The cross-sectarian coalition that took a narrow lead in Iraq's inconclusive March 7 election said on Tuesday it supported a recount of votes cast in Baghdad, but expressed concern over how it would be conducted.
"We ... are committed to the manual recount but we are afraid over the practices that may occur ... that could lead to a change in the results for the benefit of a certain party," the coalition said in a statement.
The Iraqiya bloc of former prime minister Iyad Allawi won 91 seats in the election, just two ahead of the 89 gained by the State of Law alliance led by Prime Minister Nuri al-Maliki. Both coalitions fell well short of a parliamentary majority.

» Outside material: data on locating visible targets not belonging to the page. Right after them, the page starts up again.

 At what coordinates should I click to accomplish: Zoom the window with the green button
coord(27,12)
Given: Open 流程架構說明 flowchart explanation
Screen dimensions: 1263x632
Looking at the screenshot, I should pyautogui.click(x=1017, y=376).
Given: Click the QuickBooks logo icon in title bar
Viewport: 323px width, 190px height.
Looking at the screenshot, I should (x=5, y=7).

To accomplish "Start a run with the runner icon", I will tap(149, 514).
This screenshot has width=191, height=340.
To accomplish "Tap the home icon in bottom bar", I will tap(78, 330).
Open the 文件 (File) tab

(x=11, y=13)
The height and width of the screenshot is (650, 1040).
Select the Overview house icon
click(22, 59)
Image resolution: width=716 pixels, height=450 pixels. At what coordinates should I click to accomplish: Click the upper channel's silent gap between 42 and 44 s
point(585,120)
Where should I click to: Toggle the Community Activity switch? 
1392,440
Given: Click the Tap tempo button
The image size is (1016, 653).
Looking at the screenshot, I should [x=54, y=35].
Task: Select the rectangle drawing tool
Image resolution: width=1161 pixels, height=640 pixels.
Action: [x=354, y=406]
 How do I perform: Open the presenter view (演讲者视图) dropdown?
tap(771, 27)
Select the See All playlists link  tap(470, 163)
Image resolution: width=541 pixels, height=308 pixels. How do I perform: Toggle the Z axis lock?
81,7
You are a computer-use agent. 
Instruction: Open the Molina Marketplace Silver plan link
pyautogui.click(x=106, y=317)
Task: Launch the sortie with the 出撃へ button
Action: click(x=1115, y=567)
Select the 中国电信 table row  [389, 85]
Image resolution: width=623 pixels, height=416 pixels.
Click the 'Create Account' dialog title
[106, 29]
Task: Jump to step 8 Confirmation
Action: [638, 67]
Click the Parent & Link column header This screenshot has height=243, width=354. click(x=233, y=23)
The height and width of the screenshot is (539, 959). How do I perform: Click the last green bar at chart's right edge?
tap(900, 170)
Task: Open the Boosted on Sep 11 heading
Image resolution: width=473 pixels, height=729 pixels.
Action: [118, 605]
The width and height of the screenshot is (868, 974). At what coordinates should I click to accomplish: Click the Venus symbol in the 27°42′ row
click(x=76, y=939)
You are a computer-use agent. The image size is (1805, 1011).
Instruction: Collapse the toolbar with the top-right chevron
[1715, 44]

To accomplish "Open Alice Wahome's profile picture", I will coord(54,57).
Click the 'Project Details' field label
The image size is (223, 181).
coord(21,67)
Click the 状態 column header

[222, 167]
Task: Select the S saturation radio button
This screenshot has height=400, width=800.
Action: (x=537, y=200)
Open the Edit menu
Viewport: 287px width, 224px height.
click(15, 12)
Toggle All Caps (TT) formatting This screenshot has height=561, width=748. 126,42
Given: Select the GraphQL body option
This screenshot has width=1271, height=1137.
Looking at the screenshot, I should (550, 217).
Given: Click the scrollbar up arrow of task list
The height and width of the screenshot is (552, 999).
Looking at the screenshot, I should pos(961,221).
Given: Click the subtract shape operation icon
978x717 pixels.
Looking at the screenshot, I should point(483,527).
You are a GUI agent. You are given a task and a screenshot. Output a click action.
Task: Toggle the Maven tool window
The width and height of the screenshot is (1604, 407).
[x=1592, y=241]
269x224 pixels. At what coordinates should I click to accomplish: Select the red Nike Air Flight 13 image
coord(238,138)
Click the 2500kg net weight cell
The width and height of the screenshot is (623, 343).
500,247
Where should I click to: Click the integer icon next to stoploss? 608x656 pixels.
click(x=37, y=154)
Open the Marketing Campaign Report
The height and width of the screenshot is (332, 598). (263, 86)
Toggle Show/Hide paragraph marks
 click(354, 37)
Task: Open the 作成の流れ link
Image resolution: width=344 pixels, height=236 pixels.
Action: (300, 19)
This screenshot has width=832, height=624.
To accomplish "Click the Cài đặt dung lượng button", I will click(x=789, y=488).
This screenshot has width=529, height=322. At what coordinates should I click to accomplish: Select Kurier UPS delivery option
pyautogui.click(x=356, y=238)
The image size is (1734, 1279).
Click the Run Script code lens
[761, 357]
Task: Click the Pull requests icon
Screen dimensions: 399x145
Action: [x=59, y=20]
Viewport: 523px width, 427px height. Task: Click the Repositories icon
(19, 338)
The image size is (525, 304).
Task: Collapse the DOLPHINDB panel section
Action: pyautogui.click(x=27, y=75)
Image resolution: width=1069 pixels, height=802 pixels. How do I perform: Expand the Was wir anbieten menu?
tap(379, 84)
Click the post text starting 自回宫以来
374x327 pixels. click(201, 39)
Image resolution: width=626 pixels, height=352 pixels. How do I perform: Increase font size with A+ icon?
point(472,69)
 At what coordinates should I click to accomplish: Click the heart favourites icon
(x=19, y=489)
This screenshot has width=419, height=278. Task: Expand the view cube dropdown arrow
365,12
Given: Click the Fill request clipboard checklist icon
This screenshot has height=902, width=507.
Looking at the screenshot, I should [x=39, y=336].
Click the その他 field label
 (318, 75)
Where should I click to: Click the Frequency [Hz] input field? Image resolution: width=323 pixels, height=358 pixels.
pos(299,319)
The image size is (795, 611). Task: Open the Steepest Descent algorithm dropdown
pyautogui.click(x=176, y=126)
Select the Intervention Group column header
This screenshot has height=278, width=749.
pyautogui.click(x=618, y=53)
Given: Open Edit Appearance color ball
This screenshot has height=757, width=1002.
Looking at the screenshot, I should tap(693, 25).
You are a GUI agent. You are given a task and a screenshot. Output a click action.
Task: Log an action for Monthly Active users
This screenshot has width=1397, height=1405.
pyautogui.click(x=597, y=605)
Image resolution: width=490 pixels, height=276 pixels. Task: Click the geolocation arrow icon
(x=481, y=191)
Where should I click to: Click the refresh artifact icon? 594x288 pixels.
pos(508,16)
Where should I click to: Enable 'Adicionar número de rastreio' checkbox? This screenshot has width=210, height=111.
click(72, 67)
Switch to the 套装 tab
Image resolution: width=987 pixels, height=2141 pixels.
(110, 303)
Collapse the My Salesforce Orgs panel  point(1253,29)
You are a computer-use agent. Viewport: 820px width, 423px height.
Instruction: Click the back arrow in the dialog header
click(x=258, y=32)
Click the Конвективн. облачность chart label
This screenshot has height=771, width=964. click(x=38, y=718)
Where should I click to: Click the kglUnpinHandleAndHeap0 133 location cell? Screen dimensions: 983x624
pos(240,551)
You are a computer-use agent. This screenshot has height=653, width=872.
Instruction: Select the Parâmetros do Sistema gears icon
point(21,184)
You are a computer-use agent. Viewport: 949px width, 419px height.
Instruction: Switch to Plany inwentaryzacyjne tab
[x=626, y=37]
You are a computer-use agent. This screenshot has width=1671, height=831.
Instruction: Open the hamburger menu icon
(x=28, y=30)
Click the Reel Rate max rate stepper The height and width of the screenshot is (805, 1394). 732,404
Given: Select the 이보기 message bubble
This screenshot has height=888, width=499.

State of Law sought a recount, claiming that up to 750,000 votes had been affected by fraud. A review panel on Monday ordered a manual recount of the 2.5 million ballots cast in the Iraqi capital after reviewing State of Law's case.
Iraqiya was backed by the Sunni minority, which dominated Iraq under Saddam Hussein and whose frustration at the rise of Shi'ite political dominance since the 2003 U.S.-led invasion caused a fierce insurgency and a bloody sectarian war.
Baghdad is a major prize, as it accounts for more than a fifth of the 325 seats in the next parliament.
"What worries us now, although we are committed to a manual recount and we believe in it very strongly ... is why other areas have not been included in the recount?" Allawi said.
Allawi said the decision to order a recount came as a surprise six weeks after the election. "We are worried about where the ballot boxes have been kept since the election until today," he said.